Cependant, L'Eglise s'est rendue compte que le Christ qui est la Parole révélée, ne s'est pas contenté de la prêcher sans en même temps prendre le soin d'assurer sa réalisation pratique dans le quotidien des hommes à travers des actes ponctuels de soulagement de leurs misères et de tous leurs maux. Notre monde a donc besoin de la foi qui sauve, de l'espérance qui éclaire et de la charité qui aime, à travers des hommes et des femmes plus que jamais engagés pour qu'advienne le règne de Dieu dans une société plus humaine et plus digne de l'être humain.

Mais, de nombreuses communautés chrétiennes à tendance spiritualiste ont refusé la problématique du développement comment tâche du chrétien.

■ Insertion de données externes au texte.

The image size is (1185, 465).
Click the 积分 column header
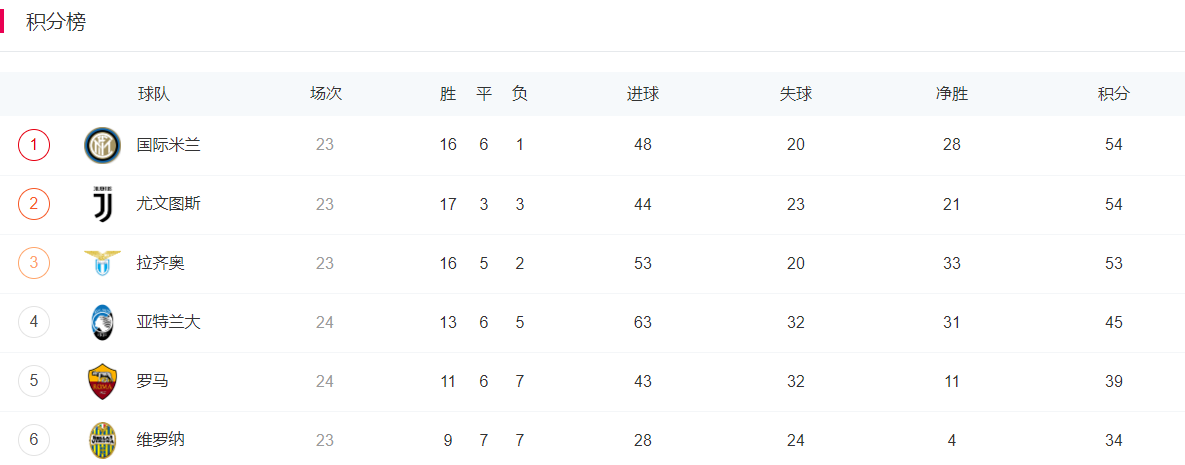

Faisant de la seule annonce de l'Église et de la proclamation de Jésus Christ le centre de son message, elles ont orienté leurs actions vers l'au-delà en refusant les enjeux sociopolitiques par une interprétation extra-mondaine de la foi et de l'espérance chrétienne. C'est pourquoi, un christianisme de réflexion sur la promotion de l'homme et de sa dignité s'est affirmé avec vigueur par les Pères de l'Église et plus tard, avec beaucoup plus de fermeté dans l'enseignement social de l'Eglise de diverses manières par les encycliques, notamment la célèbre encyclique publié par le Pape Paul IV, Populorum Progressio, orienté dans le sens de la promotion intégrale de la personne humaine et des sociétés, et au Concile Vatican II.

La mission de l'Eglise n'est donc pas uniquement et unilatéralement une première annonce kérygmatique (la passion, la mort et la résurrection du christ) de l'Evangile. C'est porté le message du Christ dans les réalités sociales et historiques des hommes d'aujourd'hui afin qu'il les transforme et les renouvelle grâce à sa puissance de sanctification. Car c'est « le propre de l'Evangile de pénétrer tous les tissus de l'existence et de les irriguer d'un sang toujours neuf »85(*) comme l'exprime J. RIGAL.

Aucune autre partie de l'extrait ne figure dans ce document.